- What is expected -
Copy, word for word, the line containing "You are a GUI" and each line that follows it in the entries below; pictures do not belong in the copy.

- Extracted information -
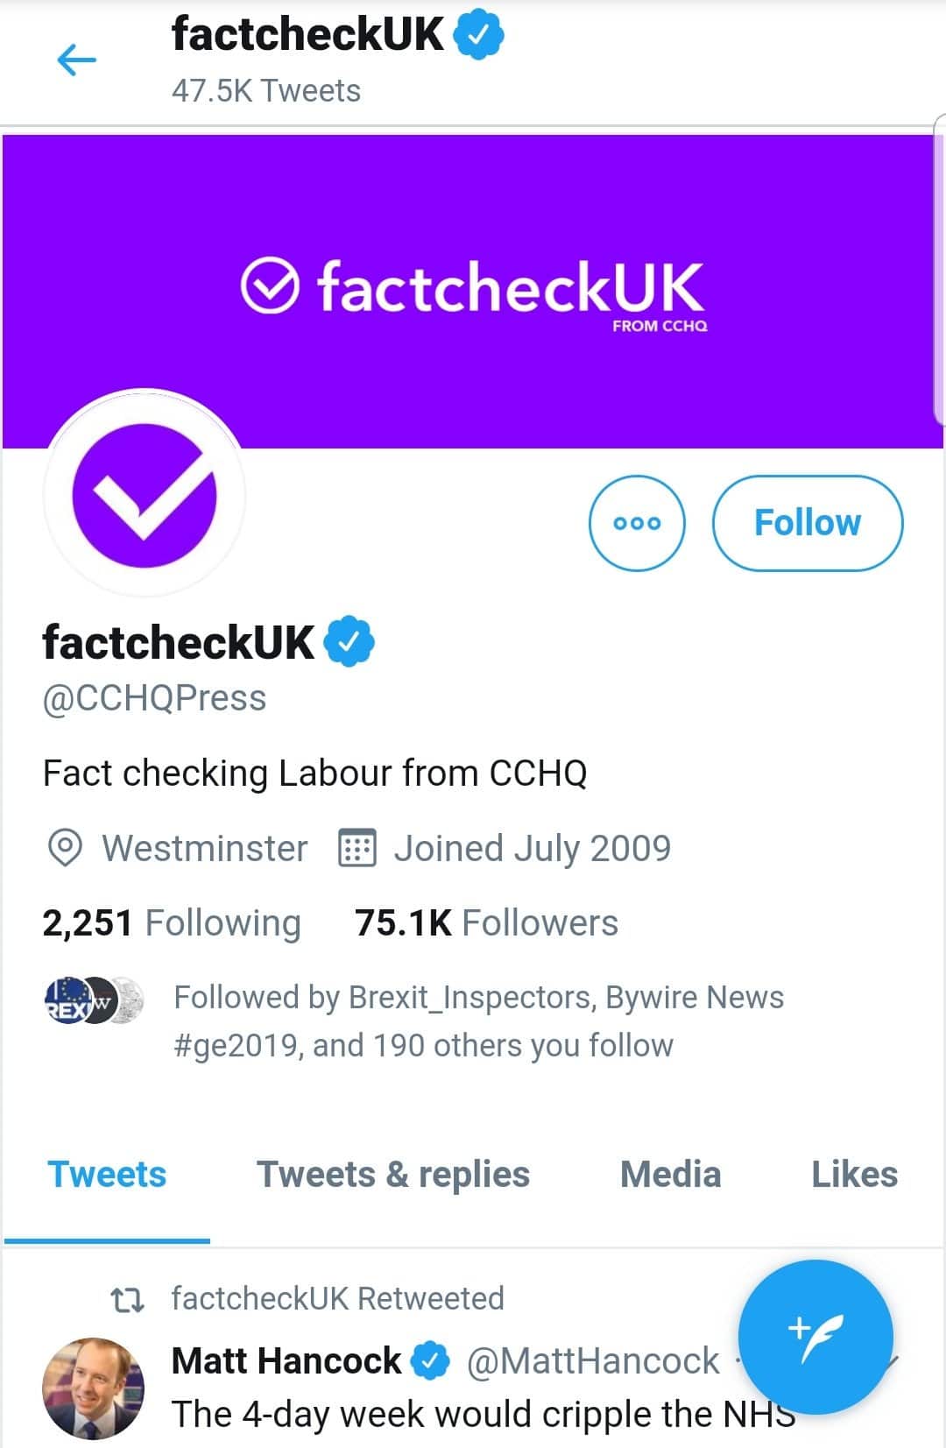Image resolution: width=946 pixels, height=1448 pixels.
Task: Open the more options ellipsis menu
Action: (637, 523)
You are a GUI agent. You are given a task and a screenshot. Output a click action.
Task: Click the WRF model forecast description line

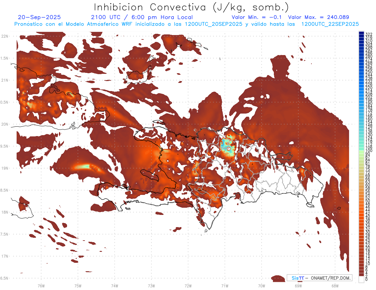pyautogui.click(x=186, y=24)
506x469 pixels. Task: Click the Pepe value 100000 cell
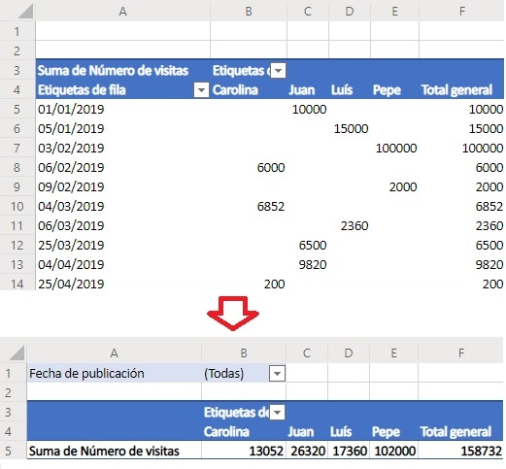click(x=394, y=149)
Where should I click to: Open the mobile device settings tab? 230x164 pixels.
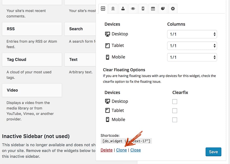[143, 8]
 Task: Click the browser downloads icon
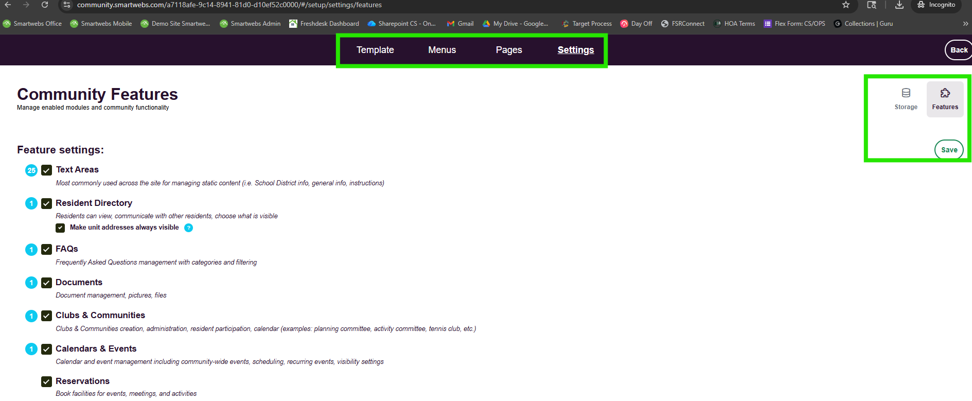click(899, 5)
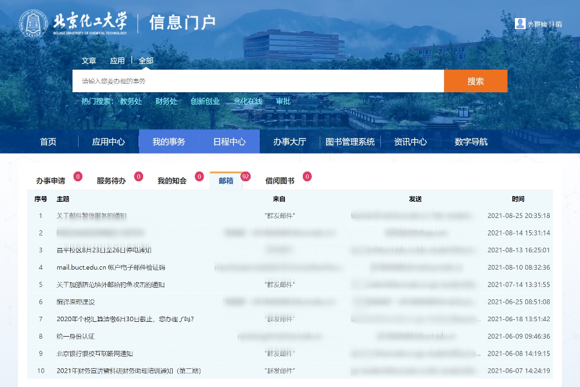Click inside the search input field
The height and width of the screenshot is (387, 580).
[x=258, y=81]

- Response to this task -
You are a GUI agent. You are given a task and a screenshot. Output a click action.
Task: Click the WRF model forecast description line

pyautogui.click(x=186, y=24)
506x469 pixels. Task: Click the Pepe value 100000 cell
click(x=394, y=149)
Where should I click to: Open the mobile device settings tab? 230x164 pixels.
[143, 8]
 Task: Click the browser downloads icon
click(899, 5)
Click inside the search input field
The height and width of the screenshot is (387, 580).
[x=258, y=81]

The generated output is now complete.